- PAGE TEXT:
* * * * * * *
Did you know that there is a BT Foresight and Futurology Unit? It was established in the 1990s and has a small nucleus of people who have made this think tank on the future and how to prepare for it, highly respected and influential.
Futurology is an analytical, fully reasoned-out prediction of the future. It’s not crystal ball gazing, but a hard-headed look at what is likely to be coming and how to prepare for it. It usually takes the form of forecasts by analysts, on anything from renewable energy, trends in oil prices, fashion design, with an eye to anticipating business niches and future requirements.
A key strand of futurology is future studies. This is the discipline of exploring possible journeys, transformations and conclusions that have just commenced. It is a rapidly expanding area of research and analysis that is having an increasing impact on success, both for organizations and for individuals. Unsurprisingly, this is because everything is changing and developing so fast. Whereas in the course of history, innovation and change was measured in centuries, then decades, these days almost every day there is a new invention, development or possibility available to those who are prepared to grasp it. Look at Victorian and early 20th century Science fiction authors (Jules Verne, HG Wells, Isaac Asimov) who have made many technological predictions. Some have been chillingly predictive, others remain unattained and possibly unattainable.
* * * * * * *
(Saved data entries)
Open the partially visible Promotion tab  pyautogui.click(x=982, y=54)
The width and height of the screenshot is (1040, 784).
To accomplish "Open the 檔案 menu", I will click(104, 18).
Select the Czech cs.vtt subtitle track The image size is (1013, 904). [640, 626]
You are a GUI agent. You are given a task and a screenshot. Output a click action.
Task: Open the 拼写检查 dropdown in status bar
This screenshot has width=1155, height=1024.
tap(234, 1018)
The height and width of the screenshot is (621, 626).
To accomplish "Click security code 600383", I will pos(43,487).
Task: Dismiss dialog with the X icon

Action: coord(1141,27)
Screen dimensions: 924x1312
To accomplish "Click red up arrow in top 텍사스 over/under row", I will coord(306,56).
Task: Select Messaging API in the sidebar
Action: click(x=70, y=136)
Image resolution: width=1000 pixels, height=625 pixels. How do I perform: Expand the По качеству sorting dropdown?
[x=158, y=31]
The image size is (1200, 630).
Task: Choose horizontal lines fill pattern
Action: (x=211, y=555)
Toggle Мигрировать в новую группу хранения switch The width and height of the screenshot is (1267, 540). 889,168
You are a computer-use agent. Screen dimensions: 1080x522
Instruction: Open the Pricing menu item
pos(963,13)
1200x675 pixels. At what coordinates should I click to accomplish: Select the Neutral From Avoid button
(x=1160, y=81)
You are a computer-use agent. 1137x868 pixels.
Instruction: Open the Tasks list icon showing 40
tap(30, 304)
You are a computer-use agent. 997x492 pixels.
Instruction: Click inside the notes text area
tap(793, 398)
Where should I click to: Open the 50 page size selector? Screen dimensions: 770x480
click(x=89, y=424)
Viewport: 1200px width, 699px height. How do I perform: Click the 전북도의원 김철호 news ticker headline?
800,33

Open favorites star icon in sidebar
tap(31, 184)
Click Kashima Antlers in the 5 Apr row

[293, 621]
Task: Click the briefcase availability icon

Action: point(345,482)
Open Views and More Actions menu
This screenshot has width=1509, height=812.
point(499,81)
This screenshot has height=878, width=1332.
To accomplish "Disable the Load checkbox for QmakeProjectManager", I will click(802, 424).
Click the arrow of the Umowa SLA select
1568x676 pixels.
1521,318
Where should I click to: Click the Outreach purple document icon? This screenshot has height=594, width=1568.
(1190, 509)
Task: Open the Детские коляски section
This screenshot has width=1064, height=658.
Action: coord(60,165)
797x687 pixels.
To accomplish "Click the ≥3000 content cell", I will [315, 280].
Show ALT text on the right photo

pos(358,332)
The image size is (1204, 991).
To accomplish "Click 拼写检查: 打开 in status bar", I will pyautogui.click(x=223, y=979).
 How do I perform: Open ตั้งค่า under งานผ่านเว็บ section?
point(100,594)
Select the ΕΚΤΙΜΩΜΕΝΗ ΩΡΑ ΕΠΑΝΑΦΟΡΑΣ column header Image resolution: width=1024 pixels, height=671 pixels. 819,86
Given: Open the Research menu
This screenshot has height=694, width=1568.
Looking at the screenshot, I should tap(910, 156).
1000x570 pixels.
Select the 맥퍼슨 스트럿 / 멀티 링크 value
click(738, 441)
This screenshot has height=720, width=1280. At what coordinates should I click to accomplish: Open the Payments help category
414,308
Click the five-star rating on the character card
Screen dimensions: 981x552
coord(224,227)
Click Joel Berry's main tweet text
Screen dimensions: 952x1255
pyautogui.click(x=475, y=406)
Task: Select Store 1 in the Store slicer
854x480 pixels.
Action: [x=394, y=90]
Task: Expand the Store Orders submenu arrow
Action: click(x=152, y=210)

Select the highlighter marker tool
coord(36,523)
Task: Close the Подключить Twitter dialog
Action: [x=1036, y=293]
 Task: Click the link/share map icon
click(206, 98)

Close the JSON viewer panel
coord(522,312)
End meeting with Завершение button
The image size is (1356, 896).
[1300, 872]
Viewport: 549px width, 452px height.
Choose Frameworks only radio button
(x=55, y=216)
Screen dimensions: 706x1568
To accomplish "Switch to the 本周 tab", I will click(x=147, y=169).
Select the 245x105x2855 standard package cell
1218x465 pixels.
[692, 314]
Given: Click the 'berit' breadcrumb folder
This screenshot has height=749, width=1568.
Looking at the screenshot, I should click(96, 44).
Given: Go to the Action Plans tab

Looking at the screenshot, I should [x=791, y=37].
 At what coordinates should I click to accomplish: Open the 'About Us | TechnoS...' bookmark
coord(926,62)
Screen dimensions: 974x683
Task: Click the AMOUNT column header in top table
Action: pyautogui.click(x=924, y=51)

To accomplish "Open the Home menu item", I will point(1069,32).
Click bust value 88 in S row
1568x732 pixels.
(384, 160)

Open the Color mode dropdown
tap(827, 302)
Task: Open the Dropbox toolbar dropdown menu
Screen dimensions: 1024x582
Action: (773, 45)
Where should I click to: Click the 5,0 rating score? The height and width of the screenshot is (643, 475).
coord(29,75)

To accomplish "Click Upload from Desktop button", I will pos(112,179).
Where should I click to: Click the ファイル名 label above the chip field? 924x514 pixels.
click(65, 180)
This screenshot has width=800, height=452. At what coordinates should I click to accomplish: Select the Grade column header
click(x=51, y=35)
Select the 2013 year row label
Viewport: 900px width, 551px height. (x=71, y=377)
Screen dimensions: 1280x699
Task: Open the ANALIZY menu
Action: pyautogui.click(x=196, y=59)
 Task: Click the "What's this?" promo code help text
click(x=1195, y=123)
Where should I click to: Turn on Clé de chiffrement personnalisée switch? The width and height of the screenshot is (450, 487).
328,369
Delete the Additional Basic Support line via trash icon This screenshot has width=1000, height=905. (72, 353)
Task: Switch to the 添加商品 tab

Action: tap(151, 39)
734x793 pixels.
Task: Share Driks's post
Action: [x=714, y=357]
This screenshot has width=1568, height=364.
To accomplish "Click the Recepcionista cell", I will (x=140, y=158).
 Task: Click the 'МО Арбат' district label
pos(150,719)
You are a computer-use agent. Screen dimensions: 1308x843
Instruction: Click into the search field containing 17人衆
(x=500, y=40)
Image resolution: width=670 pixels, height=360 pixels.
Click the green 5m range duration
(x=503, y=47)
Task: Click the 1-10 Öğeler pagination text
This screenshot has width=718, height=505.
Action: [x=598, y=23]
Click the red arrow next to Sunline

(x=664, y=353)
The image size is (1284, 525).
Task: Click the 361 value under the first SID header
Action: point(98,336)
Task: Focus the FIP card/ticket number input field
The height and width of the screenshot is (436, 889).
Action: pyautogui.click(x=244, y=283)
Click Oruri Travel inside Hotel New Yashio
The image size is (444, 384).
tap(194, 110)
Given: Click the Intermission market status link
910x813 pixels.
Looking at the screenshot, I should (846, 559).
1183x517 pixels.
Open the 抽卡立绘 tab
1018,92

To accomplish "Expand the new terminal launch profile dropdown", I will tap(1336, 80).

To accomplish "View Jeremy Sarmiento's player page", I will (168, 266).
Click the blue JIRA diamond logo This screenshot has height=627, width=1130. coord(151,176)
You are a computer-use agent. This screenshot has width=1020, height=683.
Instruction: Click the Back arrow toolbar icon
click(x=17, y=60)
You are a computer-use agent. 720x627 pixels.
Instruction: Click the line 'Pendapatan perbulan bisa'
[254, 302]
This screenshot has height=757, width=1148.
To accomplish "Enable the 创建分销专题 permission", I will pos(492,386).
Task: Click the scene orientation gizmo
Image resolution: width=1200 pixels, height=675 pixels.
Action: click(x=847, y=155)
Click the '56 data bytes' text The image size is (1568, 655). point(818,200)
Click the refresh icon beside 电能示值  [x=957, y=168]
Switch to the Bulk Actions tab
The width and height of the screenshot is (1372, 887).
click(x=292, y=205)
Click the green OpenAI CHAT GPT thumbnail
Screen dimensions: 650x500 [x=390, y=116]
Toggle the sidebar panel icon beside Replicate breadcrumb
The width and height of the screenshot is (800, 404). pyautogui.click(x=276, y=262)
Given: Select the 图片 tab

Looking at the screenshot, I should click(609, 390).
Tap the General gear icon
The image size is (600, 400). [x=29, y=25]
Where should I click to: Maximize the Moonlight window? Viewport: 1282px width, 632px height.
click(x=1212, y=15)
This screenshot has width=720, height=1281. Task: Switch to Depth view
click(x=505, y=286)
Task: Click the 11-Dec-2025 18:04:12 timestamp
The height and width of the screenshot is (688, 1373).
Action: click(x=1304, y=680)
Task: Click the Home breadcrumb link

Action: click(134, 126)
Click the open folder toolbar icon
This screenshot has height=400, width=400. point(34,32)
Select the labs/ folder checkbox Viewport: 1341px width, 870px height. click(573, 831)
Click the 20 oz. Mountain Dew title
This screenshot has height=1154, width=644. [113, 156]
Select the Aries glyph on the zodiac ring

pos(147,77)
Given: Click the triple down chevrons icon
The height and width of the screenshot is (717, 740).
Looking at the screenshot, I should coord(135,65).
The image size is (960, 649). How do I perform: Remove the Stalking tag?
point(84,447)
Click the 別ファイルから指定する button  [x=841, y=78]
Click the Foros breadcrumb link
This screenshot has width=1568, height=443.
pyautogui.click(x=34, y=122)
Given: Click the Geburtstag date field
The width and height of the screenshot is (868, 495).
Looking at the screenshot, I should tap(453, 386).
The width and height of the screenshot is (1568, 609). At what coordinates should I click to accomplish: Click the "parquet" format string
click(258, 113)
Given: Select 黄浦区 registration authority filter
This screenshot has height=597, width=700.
* * * * * * *
- EXERCISE: Proceed with the text on futurology, picking up right after its last sentence. None of the records are needed for this work.

- ANSWER SECTION:
Whereas those Victorian used more imagination than science in developing the predictions that appeared in their stories, future studies requires considerable study and research, coupled with creativity, wisdom, and insight. If you want a definition then future studies can be said to be something akin to “the forward-looking equivalent of history”. History is all about where we have been, what happened and why (with the benefit of hindsight). Futures studies is about informed foresight; where we are going, where do we want to go, how we get there and the problems and opportunities we will encounter en route. The discipline of future studies encompasses creativity, intellect, politics, geography, biology, theology, technology, economics, psychology, and cultural/social developments. In a nut-shell it’s a study of human evolution and life and not just where it is going, but where we want to steer it to go. It’s not just a study of what might be perceived of as an inevitable future, but possible other futures, and more importantly, preferable futures. It’s a holistic systemic view of many different strands and where they may be leading and how we knit them together to bend them to a future we want.